2355 Hrs GMT
London
Tuesday
14 September 2010
Editor © Muhammad Haque
AADHIKARonline 'Breaking news' about Lewisham's 'directly elected mayor' Steve Bullock! He made it to the Troxy in Commercial Road. Livingstone didn't…
Not only did Steve Bullock make it, he also performed yet another verbal act of outrage that had, until that moment this evening [Tuesday 14 September 2010], exposed him as an unacceptable face of a directly elected mayor with so much power over the local Council.
Steve Bullock appeared at the Troxy stage following superlative praise lavished on his fellow ‘panellists’ stated by two Tower Hamlets councillors taking part in the ‘launch’ of ‘Lutfur Rahman for mayor’ ‘campaign’ event.
To observers sent reeling by Steve Bullock’s post 6 May 2010 assault with undisguised insult upon “xxxxxxx idiots”, the two words he used describe campaigners in Lewisham against the CONDEM cuts, his straight-faced utterance of the need to complete a ‘Gang of Four’ ‘directly elected Labour mayors’ in London would bring no reassurance at all.
For a start, the Gang of Four that had undone the post 1979 Labour Party had conducted their many plots at a location in ‘Limehouse’ NOT so far from the Commercial Road.
And all of the Gang members remained unrepentant over the role that they had played in the unravelling of the Labour Party to the point of it being kept out of office for almost two decades.
The Gang of Four is still known, on the facts, as four traitors to the Labour Party. And in the long run to the values and the causes of the ordinary people whom the historic Labour Party and movement belonged to.
As if there were any doubts this evening in the Commercial Road London E1 venue about the divide still existing between the values of the Gang of Four – [originally consisting of] David Owen, Bill Rodgers, Shirley Williams and Roy Jenkins – a fellow ‘panel member’ who also spoke at the do, dispelled such doubts.
He was introduced as the secretary of the local Tower Hamlets Labour Party. His name: Stephen Beckett.
In what looked like a prepared speech, Stephen Beckett spoke passionately about the divide that was prevalent between parts of Tower Hamlets at the present time.
Beckett outlined a divide between the haves now occupying Canary Wharf and the have-nots in the other parts of Tower Hamlets.
A picture emerged in Becketts’ oration of the Rich associated with the New City that Heseltine brought about and the Poor that the Old City [of London] has been encroaching on for years.
Just to make sure that he was hitting the targets accurately, Beckett spoke of the current Government cuts and he sided with the people on benefits whom he
evidently identified with as being involuntarily in that state.
This double divide in policy and outlook and language that were typified in the two utterances of the two Steves may not be resolved soon.
Not when Graham Taylor, described in tones suggesting him to be a part of the Establishment of the local Tower Hamlets based Labour Party local bureaucracy, was said to be absent from the event owing to unavoidable reasons! Those reasons were not spelt out.

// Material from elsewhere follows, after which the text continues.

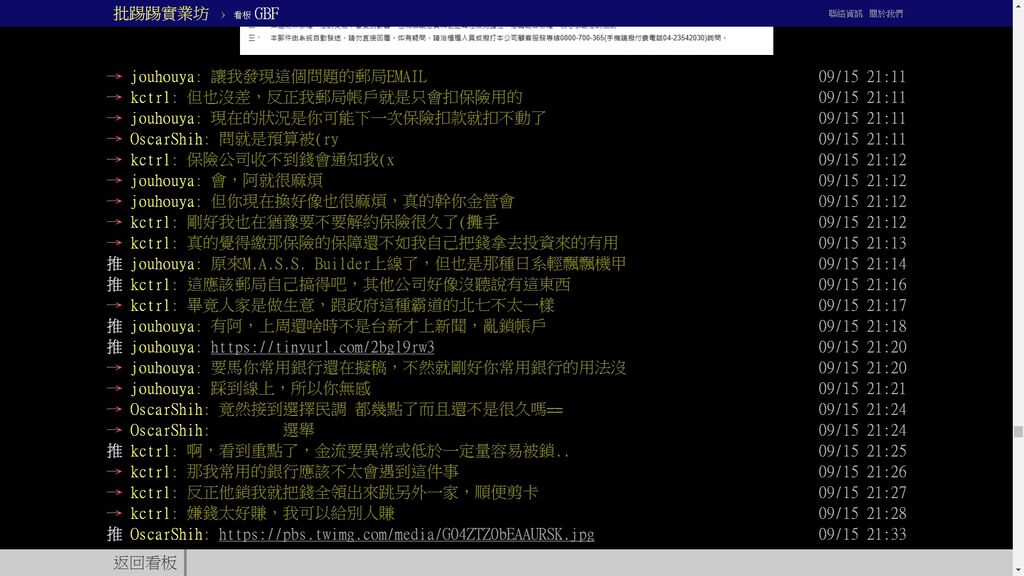The height and width of the screenshot is (576, 1024).
Task: Click the 推 mark beside the twimg link
Action: tap(114, 534)
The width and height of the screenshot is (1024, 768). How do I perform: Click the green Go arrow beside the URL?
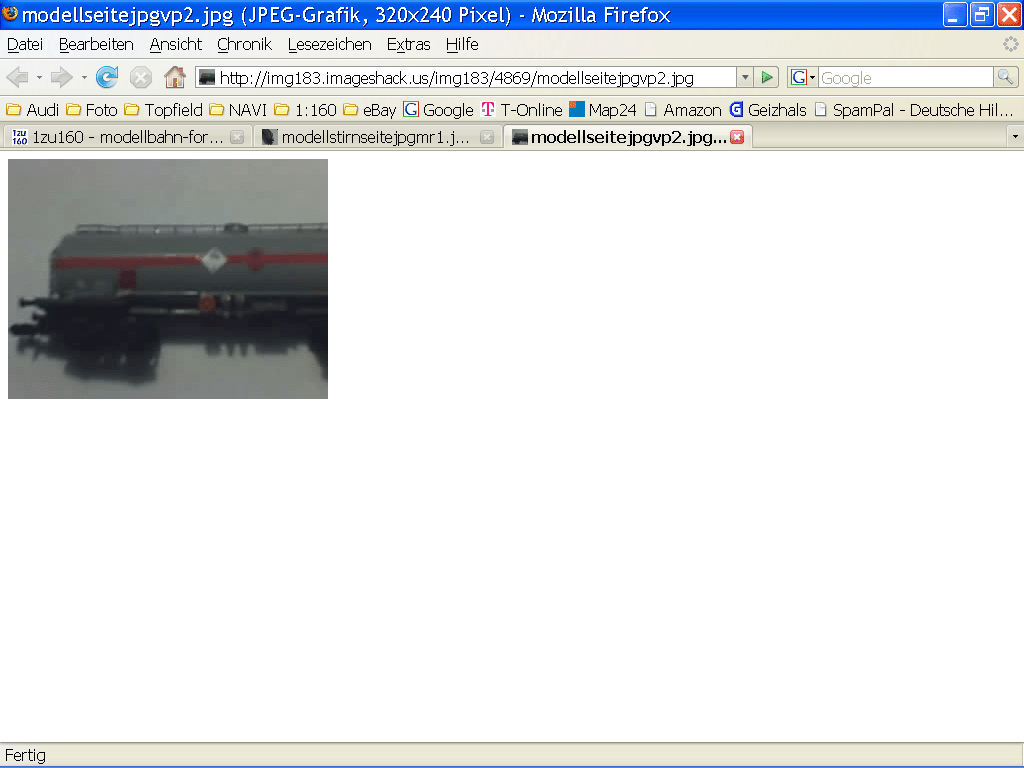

And not too surprisingly either.
It soon transpired that Jim Fitzpatrick, one of the two constituency MPs from the two seats made up of eligible voters in Tower Hamlets, was attempting to show his face on the big screen.
His face was a mass of flickers and his voice very hard to hear.
It was not long before the oversized image of the face of Jim Fitzpatrick was terminated without explanation.
There then followed a pause much longer than promised by one of the two councillors doing the conducting.
We shall come to publishing an up-to-date and apposite description of that councillor in later parts of this series of reports.
It was minutes before Jim Fitzpatrick appeared in digital images in motion, delivering the same standard of Seelotee intro that he had done in 2006 when campaigning in Shadwell for the election of Michael Keith to Tower Hamlets Council.
As must have been designed by the strategists behind Jim Fitzpatrick’s feigning to speak Seelotee, even the primary stage attempt brought forth an apparently spontaneous applause from the addressed audience.
Beyond that, not much substance. In fact most of what Jim Fitzpatrick then said in English could have been left off stage. It was mundane and did not justify the wait or the laboured attention.
As if that was not the end of the digital display, on came the moving images of Ken Livingstone, once again delivering a strange collection of words about Tower Hamlets and the local Council
He said that the directly elected mayor system would bring an end to the bickering and the problems that Tower Hamlets Council [he meant internally] had had!
Livingstone was followed by an longer digital display containing the images of Keith Vaz.